• Writing for college admissions and scholarships is very different from the argumentative essays that you wrote for your history class and (likely) different from the analysis essays for your English class. The entire purpose of these essays is to separate you from the rest of the applicants. You want to be memorable. This is your chance to make all those unique (and sometimes sad) parts of your life work to your advantage. When you write these essays you want to start out a bit vague or unclear. Use lots of imagery right from the beginning. Then get more specific as you get into the topic of your essay. Be creative, even if you don't think there is much you can say for an essay that asks, "Who is the most important person in your life?"
    Example of a boring introduction: "My grandfather was the most important person in my life. He was always there for me, but he passed away one horrible night in a car accident."
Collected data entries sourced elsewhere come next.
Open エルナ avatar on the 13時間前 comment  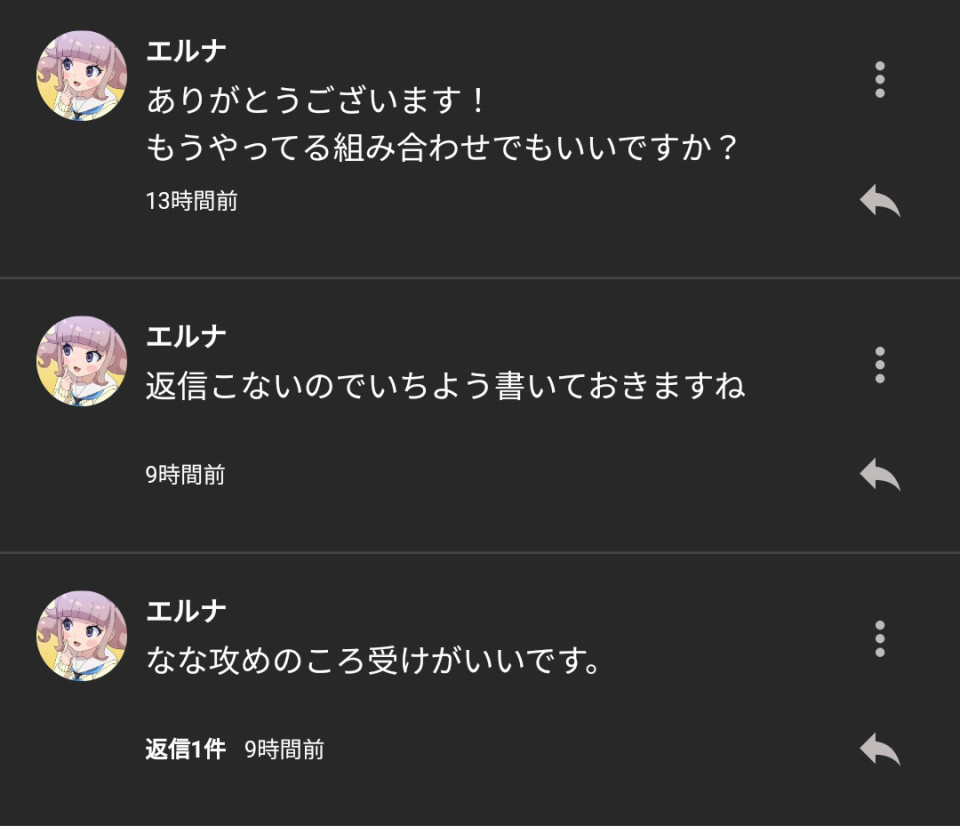pos(81,76)
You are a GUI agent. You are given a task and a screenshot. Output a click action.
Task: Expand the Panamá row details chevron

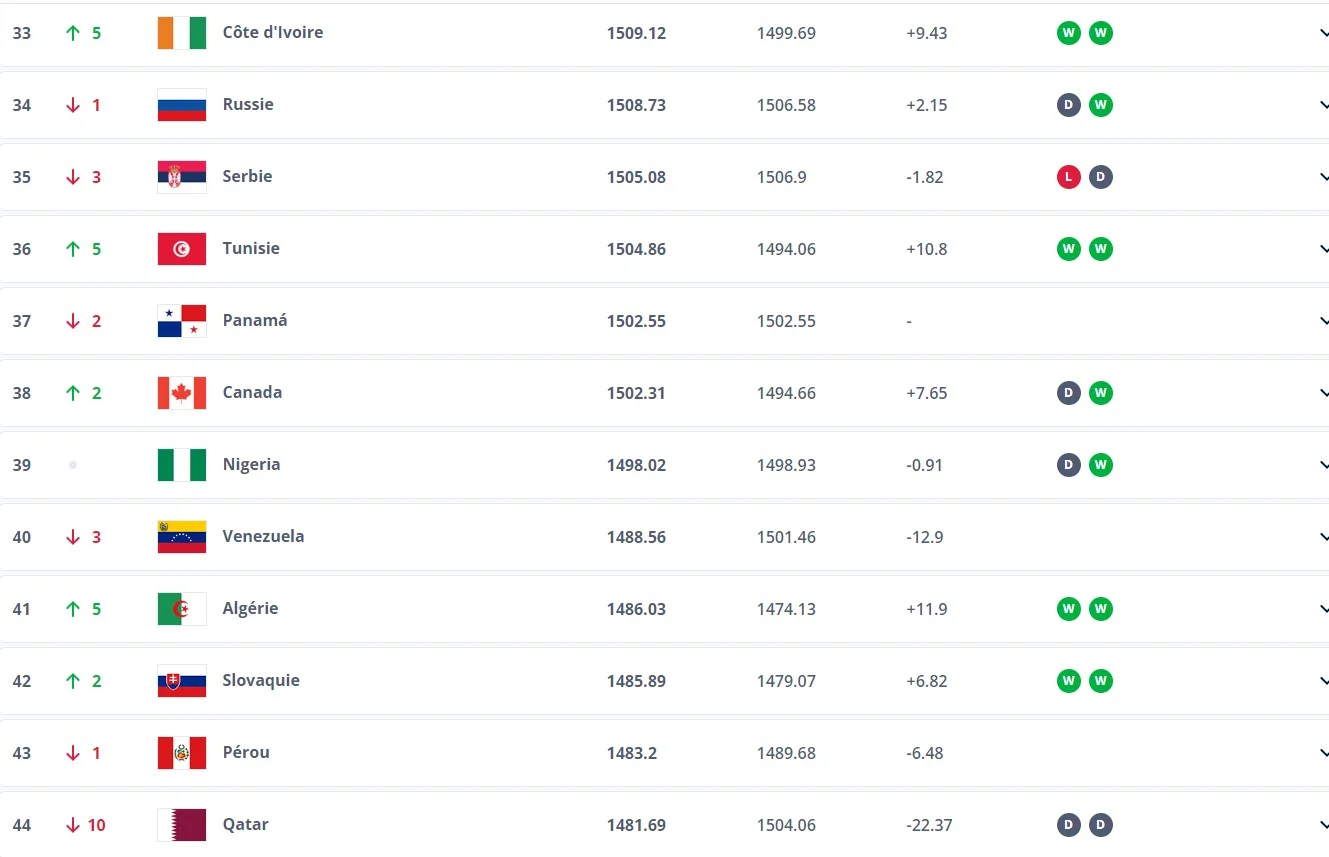click(x=1323, y=321)
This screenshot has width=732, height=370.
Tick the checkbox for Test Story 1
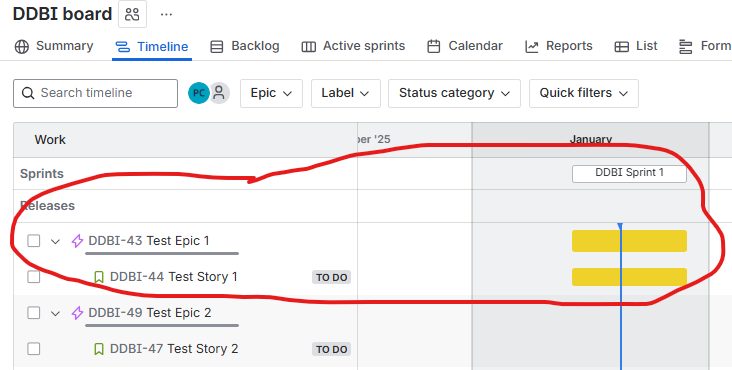(34, 277)
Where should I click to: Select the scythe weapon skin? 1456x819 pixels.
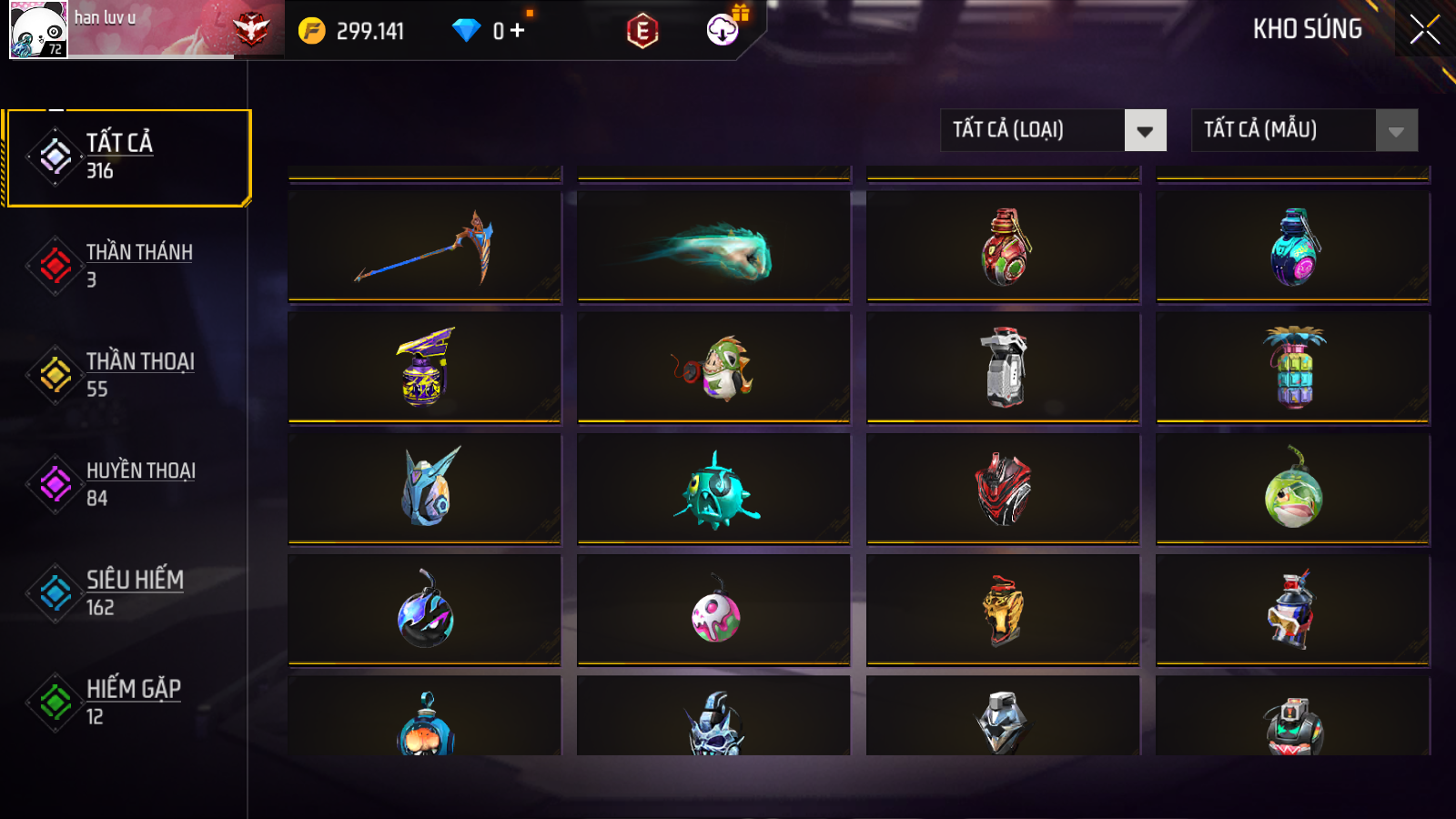(x=425, y=246)
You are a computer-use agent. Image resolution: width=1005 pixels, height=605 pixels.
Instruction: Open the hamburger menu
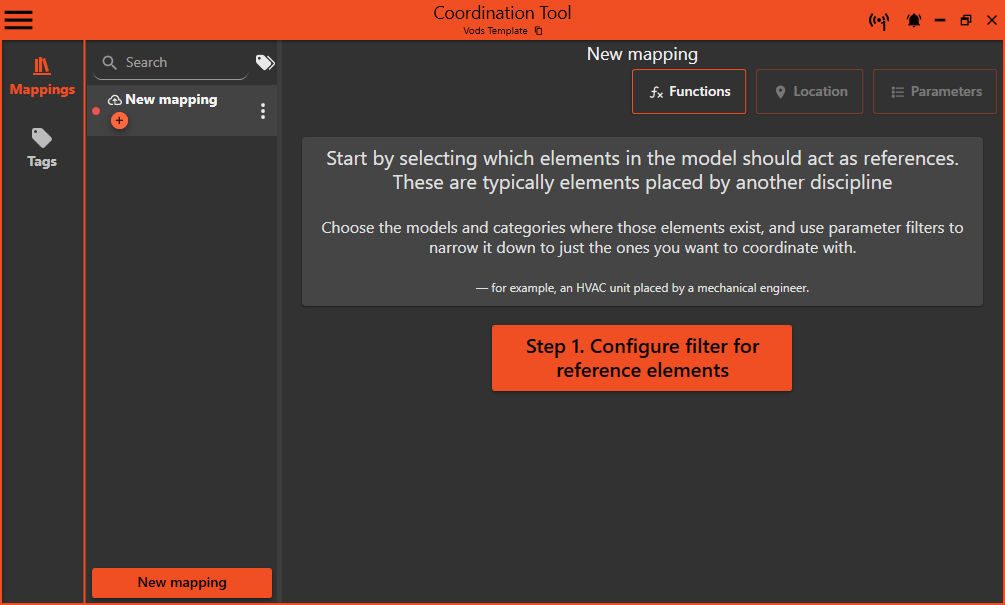coord(18,20)
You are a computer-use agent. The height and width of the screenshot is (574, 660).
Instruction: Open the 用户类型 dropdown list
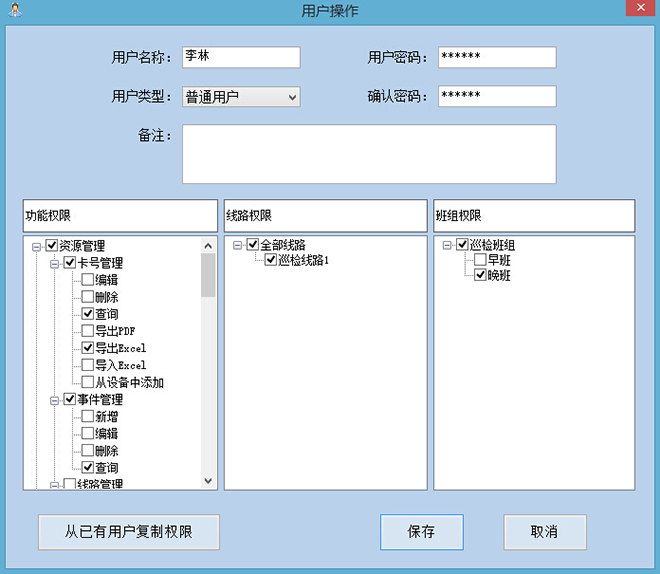292,97
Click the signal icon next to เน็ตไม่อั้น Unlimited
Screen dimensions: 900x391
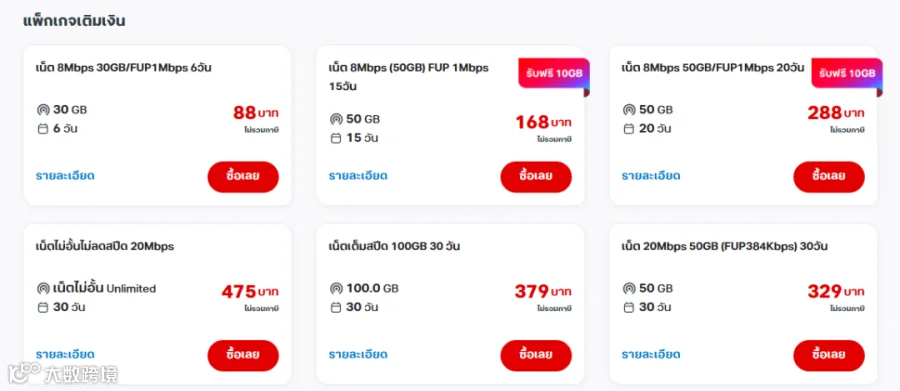coord(42,288)
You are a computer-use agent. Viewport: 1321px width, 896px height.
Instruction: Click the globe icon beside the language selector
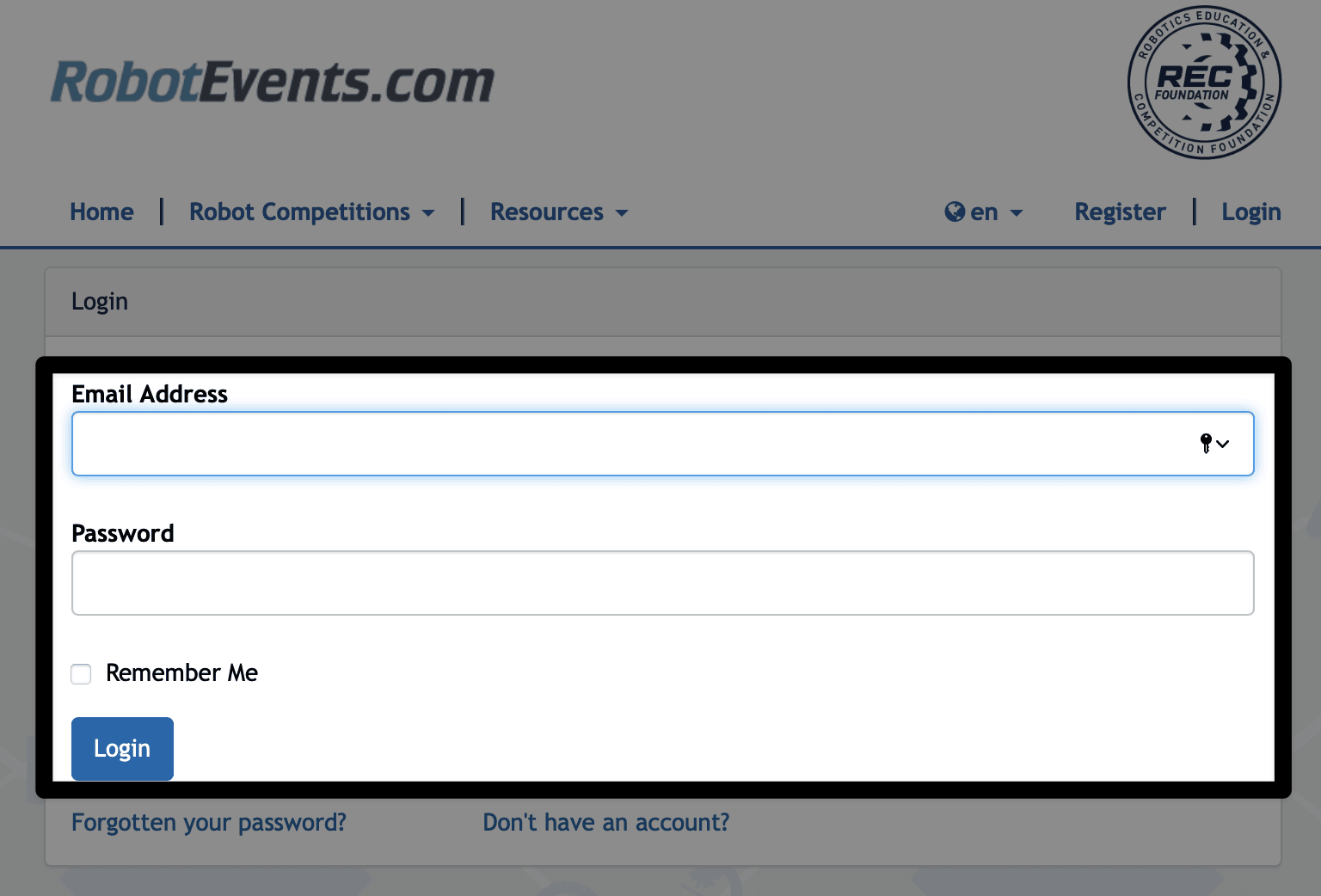[x=955, y=212]
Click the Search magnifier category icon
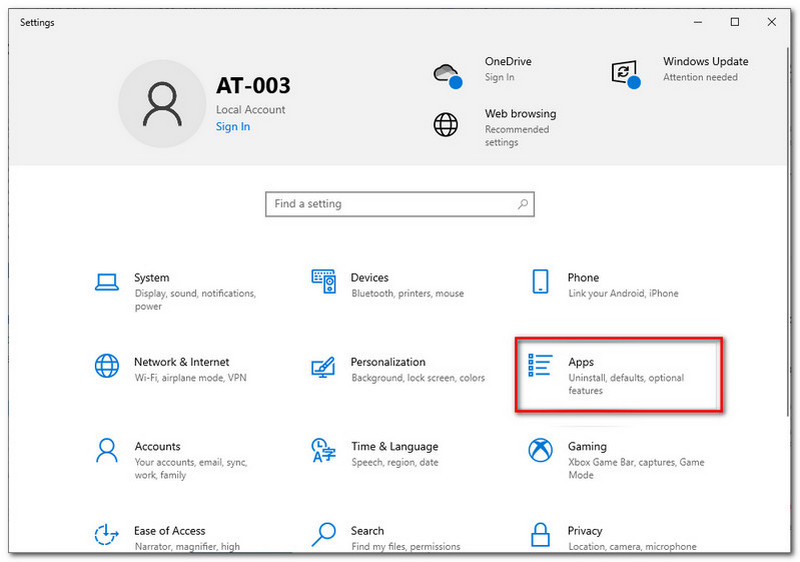Viewport: 800px width, 562px height. coord(323,534)
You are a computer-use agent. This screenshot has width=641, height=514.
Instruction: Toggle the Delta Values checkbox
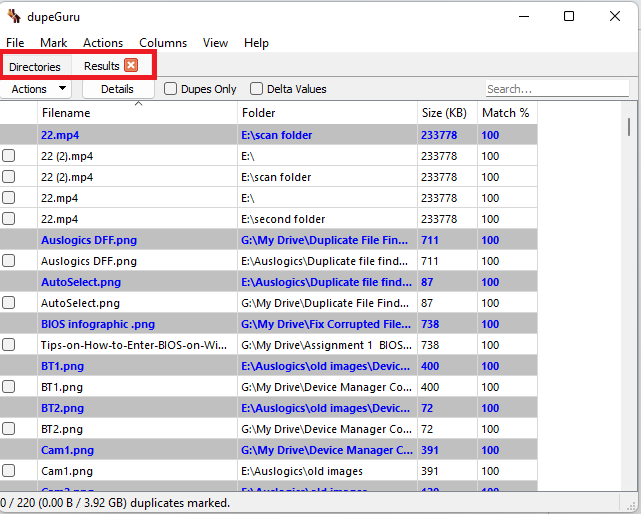tap(257, 89)
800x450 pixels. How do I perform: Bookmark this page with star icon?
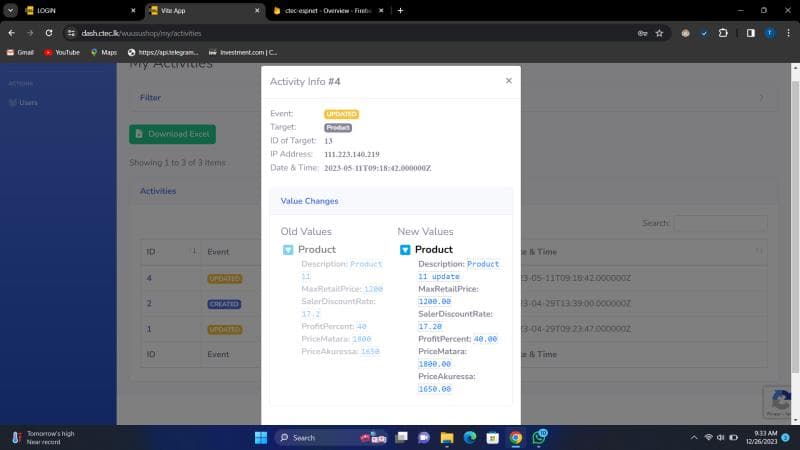[659, 33]
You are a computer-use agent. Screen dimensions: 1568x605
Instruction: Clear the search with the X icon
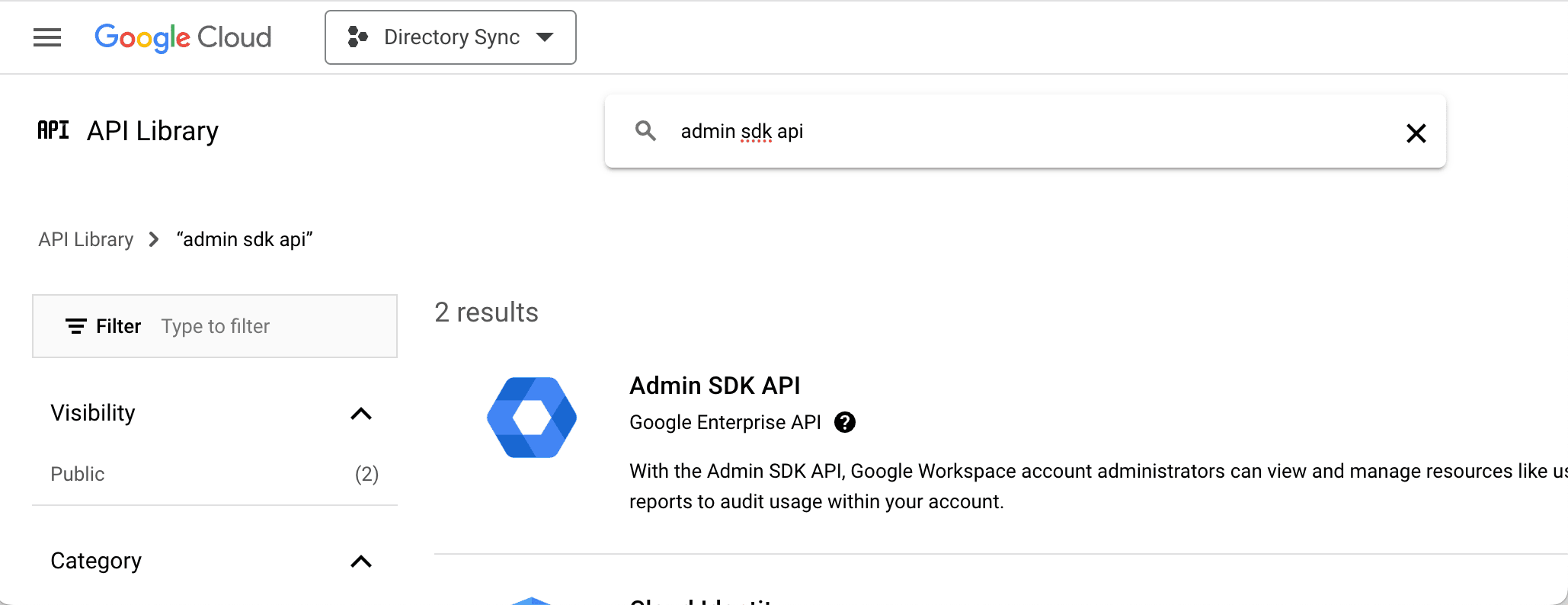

    Better Example: "There was a loud ringing in my ear. I was lying down in an uncomfortable bed that I knew was not mine. People were moving around frantically in white coats and the lights were a blur of white above me. My bed was moving down a hall. That's when things started to come back to me. I looked at my hand - there was blood. I tried to move it but I could not. Who were these people? The last thing I remember I was in a car! I noticed some glass in my skin and realized that there must have been an accident. What about my grandfather? Where was he?!"
    Hopefully you have not had to endure such tragedy in your own life, but I used this as an example of what you could do with your essay to get a reader's attention. In the rest of the essay, you MUST make sure you answer the essay prompt clearly. You can be vague and flowery in your introduction, but get to the point in your body paragraphs. Overall, think of your essay as a painting. You can tell someone about an even, or you can paint that person a picture of it. Your reader needs to be able to see a snapshot of your life in that essay. Hook them in with a memorable beginning and then get straight into answering the prompt.
    Example of body paragraph: That night, I lost the most important person to me. I was released from the hospital in a matter of days - just enough time to go to his funeral. At the funeral, his loved ones talked about how much my grandfather meant to each of them. He had touched everyone through his kindness. For me, he was the only father figure I had after my dad left. My grandfather, whom we called "Abuelo," was with me whenever we needed him. He drove me to school when my mom had early shifts at work...
    Even if you haven't had that many bad things happen in your life, still choose something to write about that helps you stand out.